• Stated task
Identify every line in the items below that contains the word "dimensions", and copy each of those lines in full.

• Given information
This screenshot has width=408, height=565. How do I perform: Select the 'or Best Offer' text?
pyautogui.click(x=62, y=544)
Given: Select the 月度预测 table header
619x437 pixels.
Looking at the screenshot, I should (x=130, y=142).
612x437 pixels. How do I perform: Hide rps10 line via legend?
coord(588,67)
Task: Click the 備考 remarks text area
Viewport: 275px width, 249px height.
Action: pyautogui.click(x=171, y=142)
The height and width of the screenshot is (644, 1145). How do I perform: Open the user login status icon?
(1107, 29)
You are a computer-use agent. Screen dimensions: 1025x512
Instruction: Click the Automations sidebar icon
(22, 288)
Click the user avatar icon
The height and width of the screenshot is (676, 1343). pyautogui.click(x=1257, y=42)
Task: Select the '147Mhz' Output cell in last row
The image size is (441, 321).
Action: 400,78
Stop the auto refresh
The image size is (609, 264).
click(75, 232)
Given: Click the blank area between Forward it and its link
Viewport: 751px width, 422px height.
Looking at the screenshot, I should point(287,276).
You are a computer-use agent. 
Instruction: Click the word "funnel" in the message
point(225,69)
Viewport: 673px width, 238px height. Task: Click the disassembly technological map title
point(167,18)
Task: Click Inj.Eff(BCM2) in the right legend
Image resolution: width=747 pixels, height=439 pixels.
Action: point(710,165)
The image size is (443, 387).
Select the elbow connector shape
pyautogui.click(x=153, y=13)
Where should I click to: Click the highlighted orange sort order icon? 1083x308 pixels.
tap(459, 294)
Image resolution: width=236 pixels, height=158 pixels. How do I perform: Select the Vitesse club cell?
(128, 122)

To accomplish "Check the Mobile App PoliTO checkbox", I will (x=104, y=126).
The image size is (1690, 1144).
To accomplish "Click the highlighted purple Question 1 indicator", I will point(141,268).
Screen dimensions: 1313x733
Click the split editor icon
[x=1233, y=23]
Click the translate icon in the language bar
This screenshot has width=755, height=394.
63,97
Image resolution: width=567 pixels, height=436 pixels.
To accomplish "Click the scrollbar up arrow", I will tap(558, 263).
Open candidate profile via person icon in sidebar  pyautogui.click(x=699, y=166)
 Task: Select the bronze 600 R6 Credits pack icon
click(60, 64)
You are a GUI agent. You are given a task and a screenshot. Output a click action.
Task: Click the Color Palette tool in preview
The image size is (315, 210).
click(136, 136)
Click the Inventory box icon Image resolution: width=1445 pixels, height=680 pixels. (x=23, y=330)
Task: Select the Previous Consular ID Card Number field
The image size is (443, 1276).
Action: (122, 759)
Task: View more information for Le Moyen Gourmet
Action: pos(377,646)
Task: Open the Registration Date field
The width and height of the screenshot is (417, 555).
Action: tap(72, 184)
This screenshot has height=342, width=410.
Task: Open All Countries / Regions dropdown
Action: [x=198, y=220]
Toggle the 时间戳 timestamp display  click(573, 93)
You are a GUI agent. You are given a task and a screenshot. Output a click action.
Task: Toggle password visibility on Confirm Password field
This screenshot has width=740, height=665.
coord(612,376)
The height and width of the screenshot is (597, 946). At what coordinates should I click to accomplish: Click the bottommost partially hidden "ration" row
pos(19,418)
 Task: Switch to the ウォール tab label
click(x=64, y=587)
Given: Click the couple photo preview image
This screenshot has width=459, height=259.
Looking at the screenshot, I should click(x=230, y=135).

• Expected answer
You are a computer-use agent. Screen dimensions: 1025x512
Screen dimensions: 1313x733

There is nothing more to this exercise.